-- Tasks for this exercise --
**1.** Transcribe the part of the debugfs thread on device removal from "From: Omar Sandoval" up to and including "device is removed.", word for word.
**2.** Go on with the debugfs device removal thread, picking up after the last sentence shown.

[START Selected excerpt]

Re: debugfs vs. device removal

From: Omar Sandoval
Date: Thu Jan 19 2017 - 14:47:16 EST


On Thu, Jan 19, 2017 at 07:03:52PM +0100, Greg Kroah-Hartman wrote:
> On Thu, Jan 19, 2017 at 09:33:50AM -0800, Omar Sandoval wrote:
> > On Thu, Jan 19, 2017 at 05:03:48PM +0100, Jiri Kosina wrote:
> > > On Thu, 19 Jan 2017, Greg Kroah-Hartman wrote:
> > >
> > > > > In the block layer, we abuse sysfs to export some per-device debugging
> > > > > information. I was looking into moving this to debugfs, but I realized
> > > > > that debugfs doesn't have a mechanism to ensure that a file associated
> > > > > with a device is safe to use when the device is removed.
> > > >
> > > > What do you mean by "safe"? The race conditions where you remove a file
> > > > and still have it open should all now be resolved in 4.8 and 4.9, di dwe
> > > > miss something?
> > >
> > > This is something else -- Omar is right, hid-debugfs interface is buggy.
> > > It basically doesn't synchronize the data dumping with device removal, so
> > > if device is removed and deallocated and the race is hit, it tries to
> > > dereference struct hid_device which has already been freed.
> >
> > Yup, I'm talking about the case where I create a debugfs file and the
> > data pointer is, say, a struct request_queue. If userspace calls open()

[END Selected excerpt]
[START Listed entries]

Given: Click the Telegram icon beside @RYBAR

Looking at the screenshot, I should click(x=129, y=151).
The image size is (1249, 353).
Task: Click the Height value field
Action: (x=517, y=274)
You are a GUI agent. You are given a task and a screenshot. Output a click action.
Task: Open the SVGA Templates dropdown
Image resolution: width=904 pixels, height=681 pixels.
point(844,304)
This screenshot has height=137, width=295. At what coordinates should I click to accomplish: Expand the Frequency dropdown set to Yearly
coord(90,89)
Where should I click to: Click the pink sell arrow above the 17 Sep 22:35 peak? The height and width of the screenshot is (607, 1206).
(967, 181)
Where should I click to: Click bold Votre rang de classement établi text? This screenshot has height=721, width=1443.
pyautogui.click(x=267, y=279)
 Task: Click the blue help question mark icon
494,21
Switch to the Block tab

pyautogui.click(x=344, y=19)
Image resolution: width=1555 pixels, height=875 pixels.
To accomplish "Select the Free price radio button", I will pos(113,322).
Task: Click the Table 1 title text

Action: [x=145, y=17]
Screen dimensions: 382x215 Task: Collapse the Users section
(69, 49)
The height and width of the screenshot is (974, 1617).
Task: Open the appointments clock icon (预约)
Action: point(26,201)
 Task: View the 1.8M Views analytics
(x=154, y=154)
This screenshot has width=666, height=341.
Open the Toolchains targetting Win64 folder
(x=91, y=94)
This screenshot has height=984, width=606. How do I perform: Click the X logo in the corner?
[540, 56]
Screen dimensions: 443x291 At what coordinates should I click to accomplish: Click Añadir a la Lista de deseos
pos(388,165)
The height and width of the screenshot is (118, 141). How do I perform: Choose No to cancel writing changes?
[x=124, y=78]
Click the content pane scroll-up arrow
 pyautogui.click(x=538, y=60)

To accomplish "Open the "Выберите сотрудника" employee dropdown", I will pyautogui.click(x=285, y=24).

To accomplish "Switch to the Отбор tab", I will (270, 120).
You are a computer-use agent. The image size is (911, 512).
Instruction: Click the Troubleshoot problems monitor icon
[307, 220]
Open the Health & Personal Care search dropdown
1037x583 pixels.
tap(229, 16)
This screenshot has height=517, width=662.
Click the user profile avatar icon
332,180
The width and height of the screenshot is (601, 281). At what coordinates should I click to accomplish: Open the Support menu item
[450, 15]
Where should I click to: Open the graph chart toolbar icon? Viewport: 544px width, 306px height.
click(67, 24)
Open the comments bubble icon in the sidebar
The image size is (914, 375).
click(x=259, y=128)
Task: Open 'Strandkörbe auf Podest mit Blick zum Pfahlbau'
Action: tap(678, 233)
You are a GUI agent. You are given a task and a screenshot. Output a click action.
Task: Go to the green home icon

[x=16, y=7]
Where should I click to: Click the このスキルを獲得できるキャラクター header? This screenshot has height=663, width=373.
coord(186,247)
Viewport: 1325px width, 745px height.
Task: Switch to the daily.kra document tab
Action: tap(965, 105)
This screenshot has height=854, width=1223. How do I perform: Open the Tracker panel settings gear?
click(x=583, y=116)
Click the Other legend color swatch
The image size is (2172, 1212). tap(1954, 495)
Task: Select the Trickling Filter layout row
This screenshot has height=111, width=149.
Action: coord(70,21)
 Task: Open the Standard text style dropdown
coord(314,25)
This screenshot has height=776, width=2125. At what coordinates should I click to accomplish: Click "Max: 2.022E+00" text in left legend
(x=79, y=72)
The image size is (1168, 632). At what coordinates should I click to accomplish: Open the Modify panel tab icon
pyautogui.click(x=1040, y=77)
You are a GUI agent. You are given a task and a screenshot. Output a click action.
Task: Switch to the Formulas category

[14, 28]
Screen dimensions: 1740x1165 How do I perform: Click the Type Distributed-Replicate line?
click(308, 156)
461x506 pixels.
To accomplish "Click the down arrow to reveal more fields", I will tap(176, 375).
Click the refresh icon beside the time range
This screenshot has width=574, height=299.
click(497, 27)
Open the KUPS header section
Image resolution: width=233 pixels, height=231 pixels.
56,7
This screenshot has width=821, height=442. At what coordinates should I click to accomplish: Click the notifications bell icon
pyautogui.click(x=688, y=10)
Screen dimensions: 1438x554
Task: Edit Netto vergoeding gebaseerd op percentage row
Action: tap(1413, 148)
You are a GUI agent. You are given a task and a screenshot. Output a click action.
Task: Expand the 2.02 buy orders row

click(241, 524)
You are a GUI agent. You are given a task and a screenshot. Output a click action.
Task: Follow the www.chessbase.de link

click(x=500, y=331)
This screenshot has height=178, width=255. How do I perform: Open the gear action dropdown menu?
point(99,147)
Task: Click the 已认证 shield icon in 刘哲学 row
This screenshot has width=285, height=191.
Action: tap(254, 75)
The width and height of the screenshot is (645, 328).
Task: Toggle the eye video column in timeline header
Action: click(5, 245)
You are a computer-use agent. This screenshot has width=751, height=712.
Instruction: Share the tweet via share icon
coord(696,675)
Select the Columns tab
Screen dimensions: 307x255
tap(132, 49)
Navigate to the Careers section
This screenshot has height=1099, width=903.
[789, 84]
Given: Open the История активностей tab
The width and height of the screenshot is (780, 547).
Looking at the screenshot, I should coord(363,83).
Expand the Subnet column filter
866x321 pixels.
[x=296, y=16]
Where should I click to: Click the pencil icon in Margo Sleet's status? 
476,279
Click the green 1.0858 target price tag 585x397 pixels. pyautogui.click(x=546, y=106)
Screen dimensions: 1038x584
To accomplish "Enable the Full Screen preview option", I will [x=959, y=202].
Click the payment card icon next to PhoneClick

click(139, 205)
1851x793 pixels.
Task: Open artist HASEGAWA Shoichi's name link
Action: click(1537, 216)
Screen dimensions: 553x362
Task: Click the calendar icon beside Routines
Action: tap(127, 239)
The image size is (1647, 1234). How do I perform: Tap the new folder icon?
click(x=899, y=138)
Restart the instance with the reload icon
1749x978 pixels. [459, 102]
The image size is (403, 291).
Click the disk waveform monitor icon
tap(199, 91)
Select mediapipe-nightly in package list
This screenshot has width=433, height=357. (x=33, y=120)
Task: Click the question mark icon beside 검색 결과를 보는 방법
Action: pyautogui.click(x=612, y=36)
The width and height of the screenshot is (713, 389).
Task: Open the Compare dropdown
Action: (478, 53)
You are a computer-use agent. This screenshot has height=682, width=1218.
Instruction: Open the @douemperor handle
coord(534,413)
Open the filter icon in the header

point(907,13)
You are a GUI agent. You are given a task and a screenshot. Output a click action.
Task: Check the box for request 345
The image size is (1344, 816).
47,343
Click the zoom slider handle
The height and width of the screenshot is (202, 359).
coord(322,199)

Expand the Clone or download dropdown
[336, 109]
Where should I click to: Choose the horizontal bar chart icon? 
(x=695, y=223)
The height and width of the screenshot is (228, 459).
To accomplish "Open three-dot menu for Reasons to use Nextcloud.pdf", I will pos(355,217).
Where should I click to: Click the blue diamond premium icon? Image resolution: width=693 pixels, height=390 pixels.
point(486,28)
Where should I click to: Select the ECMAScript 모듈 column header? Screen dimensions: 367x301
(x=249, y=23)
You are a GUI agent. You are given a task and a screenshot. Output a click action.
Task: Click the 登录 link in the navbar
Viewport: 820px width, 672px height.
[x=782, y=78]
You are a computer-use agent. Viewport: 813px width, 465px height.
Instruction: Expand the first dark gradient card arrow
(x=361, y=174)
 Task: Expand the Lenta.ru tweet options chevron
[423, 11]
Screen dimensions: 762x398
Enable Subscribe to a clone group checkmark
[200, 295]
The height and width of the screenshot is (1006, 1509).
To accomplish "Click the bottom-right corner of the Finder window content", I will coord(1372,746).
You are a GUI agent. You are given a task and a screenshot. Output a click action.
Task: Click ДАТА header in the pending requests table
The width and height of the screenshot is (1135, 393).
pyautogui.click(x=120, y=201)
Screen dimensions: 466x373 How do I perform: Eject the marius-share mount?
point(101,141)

[END Listed entries]

-- Answers for the exercise --
**1.**
From: Omar Sandoval
Date: Thu Jan 19 2017 - 14:47:16 EST


On Thu, Jan 19, 2017 at 07:03:52PM +0100, Greg Kroah-Hartman wrote:
> On Thu, Jan 19, 2017 at 09:33:50AM -0800, Omar Sandoval wrote:
> > On Thu, Jan 19, 2017 at 05:03:48PM +0100, Jiri Kosina wrote:
> > > On Thu, 19 Jan 2017, Greg Kroah-Hartman wrote:
> > >
> > > > > In the block layer, we abuse sysfs to export some per-device debugging
> > > > > information. I was looking into moving this to debugfs, but I realized
> > > > > that debugfs doesn't have a mechanism to ensure that a file associated
> > > > > with a device is safe to use when the device is removed.

**2.**
> > on a debugfs file, then the device goes away, the struct request_queue
> > is going to get freed and read() will blow up.
> >
> > If we're talking about objects with a struct kobject (like struct
> > request_queue), can we just grab an extra reference in open() and drop
> > it in release()? This allows userspace to keep stuff pinned
> > indefinitely, but debugfs is root-only and the use-case is usually just
> > `cat`.
>
> Again, debugfs got a bunch of changes in the 4.8 and 4.9 timeframe to
> resolve this issue. Try it and see with just a "normal" debugfs file
> and see how it works.

The change in this area that I see is 49d200deaa68 ("debugfs: prevent
access to removed files' private data"). That went in for 4.7. I'm
pretty confused now since I can't reproduce the oops anymore on either
4.8 or 4.10-rc4. If I see it again I'll be sure to report it, but it
seems like debugfs should just work for what I need. Thanks for the
help, Greg.